CVPR 2020: Image-to-Image Translation(1)

 

SEAN: Image Synthesis with Semantic Region-Adaptive Normalization

  • Author: Peihao Zhu, Rameen Abdal, Yipeng Qin, Peter Wonka
  • Arxiv: 1911.12861
  • GitHub

Problem

synthetic image generation

Assumption in prior work

Starting from SPADE, 1) use only one style code for whole image, 2) insert style code only in the beginning of network.

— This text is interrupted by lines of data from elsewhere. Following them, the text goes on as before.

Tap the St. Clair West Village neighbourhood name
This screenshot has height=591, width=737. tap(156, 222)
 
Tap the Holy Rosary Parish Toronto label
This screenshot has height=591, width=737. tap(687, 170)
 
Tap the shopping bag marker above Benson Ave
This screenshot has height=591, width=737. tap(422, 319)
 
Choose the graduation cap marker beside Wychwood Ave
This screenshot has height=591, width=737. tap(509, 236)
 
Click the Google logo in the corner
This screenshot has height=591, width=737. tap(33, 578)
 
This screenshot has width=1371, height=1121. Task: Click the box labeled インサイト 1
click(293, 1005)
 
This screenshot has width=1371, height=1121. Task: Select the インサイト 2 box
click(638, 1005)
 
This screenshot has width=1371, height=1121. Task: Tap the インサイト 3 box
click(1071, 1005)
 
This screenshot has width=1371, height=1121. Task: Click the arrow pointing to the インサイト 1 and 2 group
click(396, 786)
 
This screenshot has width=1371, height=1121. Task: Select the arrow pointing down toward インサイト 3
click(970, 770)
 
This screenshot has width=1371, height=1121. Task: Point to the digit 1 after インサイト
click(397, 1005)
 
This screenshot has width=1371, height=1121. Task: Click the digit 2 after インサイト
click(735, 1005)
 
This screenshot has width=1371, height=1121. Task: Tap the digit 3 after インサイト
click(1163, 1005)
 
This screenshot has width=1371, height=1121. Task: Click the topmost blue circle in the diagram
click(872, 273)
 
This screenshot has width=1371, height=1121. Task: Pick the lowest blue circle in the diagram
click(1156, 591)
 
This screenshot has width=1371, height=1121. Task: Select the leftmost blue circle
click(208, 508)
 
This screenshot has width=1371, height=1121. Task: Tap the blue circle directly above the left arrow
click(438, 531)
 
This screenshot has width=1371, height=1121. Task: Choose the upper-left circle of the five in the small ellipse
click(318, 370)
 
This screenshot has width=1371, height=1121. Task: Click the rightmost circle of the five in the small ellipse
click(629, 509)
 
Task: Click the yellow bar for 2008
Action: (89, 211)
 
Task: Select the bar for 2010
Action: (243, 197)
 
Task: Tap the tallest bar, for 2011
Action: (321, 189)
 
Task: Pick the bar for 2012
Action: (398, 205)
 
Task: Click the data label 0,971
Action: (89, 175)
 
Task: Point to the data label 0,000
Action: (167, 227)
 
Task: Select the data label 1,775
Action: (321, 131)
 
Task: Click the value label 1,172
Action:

None of previous networks use style information to generate spatially varying normalization parameters.

Insight

control the style of each semantic region individually, e.g., we can specify one style reference image per region

use style input images to create spatially varying normalization parameters per semantic region. An important aspect of this work is that the spatially varying normalization parameters are dependent on the segmentation mask as well as the style input images.

Technical overview

SEAN normalization

The input are style matrix ST and segmentation mask M. In the upper part, the style codes in ST undergo a per style convolution and are then broadcast to their corresponding regions according to M to yield a style map. The style map is processed by conv layers to produce per pixel normalization values γs and βs . The lower part (light blue layers) creates per pixel normalization values using only the region information similar to SPADE.

The Generator

(A) On the left, the style encoder takes an input image and outputs a style matrix ST. The generator on the right consists of interleaved SEAN ResBlocks and Upsampling layers. (B) A detailed view of a SEAN ResBlock used in (A).

Proof

  • Datasets: ADE20k, cityscapes, CelebA-HQ, Facades
  • Baselines: pix2pixHD, SPADE
  • Metrics: mIoU, pixel accuracy, FID; SSIM, RMSE, PSNR(for reconstruction)

Impact

application: style interpolation an per-region extension to SPADE

Attentive Normalization for Conditional Image Generation

  • Author: Yi Wang, Yubei Chen, Xiangyu Zhang, Jian-Tao Sun, Jiaya Jia less
  • Arxiv: 2004.03828

Conditional image generation of a GAN framework using our proposed attentive normalization module. (a) Class conditional image generation. (b) Image inpainting.

Problem

Conditional Image Synthesis

Assumption in prior work

Traditional convolution-based generative adversarial networks synthesize images based on hierarchical local operations, where long-range dependency relation is implicitly modeled with a Markov chain. It is still not sufficient for categories with complicated structures.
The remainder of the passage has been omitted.